(DATA SECTION)
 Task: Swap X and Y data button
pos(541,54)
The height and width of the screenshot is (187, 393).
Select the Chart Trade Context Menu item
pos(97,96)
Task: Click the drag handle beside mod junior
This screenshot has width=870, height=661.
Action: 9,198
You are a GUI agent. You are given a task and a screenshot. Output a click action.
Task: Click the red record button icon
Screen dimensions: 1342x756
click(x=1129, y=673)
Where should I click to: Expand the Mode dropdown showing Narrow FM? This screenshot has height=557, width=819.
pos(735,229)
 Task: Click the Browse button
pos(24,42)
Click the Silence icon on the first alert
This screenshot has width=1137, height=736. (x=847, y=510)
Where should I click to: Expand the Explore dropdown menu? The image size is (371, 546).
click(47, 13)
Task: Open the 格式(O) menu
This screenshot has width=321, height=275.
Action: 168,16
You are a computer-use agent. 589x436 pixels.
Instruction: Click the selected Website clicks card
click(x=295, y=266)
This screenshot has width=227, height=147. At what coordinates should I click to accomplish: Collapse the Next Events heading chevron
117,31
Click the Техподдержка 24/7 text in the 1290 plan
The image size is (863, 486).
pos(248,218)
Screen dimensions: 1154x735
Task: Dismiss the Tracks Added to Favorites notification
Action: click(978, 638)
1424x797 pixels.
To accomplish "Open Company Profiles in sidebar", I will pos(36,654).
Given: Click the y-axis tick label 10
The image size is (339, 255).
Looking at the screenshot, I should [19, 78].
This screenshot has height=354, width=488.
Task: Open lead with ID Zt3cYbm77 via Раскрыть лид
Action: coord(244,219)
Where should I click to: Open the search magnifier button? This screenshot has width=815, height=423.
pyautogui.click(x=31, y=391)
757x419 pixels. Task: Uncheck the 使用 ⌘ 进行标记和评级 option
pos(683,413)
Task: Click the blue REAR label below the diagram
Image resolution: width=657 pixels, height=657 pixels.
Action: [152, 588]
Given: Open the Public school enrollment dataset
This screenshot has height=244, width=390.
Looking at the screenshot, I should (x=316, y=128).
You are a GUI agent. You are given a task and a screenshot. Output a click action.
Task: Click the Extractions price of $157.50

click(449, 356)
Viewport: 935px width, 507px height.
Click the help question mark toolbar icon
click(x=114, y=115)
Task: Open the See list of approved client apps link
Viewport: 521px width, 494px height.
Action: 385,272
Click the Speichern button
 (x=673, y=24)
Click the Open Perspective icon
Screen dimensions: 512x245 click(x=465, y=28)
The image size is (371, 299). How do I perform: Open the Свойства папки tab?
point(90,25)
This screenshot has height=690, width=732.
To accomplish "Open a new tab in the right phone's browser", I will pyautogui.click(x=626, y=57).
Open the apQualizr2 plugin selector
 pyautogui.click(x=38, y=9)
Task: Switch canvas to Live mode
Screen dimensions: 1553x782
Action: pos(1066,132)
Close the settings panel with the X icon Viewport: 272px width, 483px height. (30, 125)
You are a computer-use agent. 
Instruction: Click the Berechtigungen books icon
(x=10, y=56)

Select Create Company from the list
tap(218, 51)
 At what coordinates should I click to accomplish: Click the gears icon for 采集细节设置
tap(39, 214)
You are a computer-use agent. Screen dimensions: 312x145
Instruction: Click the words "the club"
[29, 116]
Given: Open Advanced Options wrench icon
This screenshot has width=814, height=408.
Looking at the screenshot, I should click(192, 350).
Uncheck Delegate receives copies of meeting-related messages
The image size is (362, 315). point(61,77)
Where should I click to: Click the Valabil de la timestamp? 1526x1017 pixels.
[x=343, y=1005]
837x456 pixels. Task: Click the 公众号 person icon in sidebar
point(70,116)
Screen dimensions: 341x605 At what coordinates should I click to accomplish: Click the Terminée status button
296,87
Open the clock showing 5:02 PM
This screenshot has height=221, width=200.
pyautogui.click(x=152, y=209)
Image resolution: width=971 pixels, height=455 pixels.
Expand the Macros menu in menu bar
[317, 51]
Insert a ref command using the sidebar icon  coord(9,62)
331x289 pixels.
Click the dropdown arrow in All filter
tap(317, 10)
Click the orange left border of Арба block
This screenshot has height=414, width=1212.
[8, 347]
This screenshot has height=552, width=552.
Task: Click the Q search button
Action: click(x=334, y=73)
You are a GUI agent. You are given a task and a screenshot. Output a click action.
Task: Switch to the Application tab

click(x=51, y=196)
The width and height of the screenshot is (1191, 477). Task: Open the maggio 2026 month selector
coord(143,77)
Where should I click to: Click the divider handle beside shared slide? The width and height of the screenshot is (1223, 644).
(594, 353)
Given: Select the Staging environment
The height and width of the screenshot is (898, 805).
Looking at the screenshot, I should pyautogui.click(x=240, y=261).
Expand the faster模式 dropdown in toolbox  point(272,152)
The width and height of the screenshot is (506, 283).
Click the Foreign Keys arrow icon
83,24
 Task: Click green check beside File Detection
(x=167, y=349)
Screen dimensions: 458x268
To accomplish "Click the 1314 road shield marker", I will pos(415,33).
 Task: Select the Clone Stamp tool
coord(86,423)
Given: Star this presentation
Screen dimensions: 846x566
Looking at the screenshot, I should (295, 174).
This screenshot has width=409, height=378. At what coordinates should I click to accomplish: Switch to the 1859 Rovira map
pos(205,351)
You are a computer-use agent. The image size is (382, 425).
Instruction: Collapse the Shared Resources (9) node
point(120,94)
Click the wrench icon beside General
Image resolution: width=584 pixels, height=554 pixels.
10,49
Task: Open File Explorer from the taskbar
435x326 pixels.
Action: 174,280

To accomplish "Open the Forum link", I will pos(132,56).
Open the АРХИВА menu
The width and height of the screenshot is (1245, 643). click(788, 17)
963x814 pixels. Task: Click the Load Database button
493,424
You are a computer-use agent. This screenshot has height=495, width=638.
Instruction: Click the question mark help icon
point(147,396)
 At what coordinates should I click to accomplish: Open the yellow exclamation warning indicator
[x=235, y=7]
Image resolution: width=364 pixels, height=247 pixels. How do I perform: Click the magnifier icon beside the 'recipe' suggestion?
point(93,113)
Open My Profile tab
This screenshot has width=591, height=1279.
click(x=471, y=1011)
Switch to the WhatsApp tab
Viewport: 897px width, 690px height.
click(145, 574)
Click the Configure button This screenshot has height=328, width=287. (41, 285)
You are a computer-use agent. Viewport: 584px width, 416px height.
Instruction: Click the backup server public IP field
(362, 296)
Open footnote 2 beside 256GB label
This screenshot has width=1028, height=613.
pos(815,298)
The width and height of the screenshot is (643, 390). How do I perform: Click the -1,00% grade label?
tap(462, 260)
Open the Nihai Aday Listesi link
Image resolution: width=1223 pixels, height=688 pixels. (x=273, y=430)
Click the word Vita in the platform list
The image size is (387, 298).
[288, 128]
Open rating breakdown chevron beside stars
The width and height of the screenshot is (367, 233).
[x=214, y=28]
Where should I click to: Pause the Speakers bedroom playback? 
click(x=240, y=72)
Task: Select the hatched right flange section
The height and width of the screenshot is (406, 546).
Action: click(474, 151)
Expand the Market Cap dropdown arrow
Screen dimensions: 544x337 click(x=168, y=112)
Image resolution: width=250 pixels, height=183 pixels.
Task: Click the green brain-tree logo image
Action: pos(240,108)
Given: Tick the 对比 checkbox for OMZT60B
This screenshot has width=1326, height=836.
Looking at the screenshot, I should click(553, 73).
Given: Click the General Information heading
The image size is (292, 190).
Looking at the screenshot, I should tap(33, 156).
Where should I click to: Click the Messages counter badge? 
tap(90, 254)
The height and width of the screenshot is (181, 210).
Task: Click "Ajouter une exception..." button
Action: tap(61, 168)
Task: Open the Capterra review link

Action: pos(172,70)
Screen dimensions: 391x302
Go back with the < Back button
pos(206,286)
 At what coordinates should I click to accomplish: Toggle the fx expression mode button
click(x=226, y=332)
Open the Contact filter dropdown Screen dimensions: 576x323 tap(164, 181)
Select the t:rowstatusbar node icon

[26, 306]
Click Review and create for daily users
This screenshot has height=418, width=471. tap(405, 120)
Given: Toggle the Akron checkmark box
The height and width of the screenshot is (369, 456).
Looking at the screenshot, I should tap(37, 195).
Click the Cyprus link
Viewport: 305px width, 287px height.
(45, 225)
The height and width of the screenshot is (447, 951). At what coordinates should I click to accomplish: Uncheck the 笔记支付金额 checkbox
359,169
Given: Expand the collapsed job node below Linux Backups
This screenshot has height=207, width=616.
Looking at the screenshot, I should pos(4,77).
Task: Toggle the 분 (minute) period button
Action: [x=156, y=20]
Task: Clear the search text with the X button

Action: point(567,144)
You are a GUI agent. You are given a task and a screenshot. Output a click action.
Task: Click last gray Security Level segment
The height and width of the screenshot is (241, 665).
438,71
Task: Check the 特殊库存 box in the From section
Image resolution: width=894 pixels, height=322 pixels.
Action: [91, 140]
(End DATA SECTION)
[EXERCISE DIRECTIONS] Keep only those lines of the records that hold "right", and return them.

[REPLY]
To accomplish "Open a new tab in the right phone's browser", I will pyautogui.click(x=626, y=57).
Task: Select the hatched right flange section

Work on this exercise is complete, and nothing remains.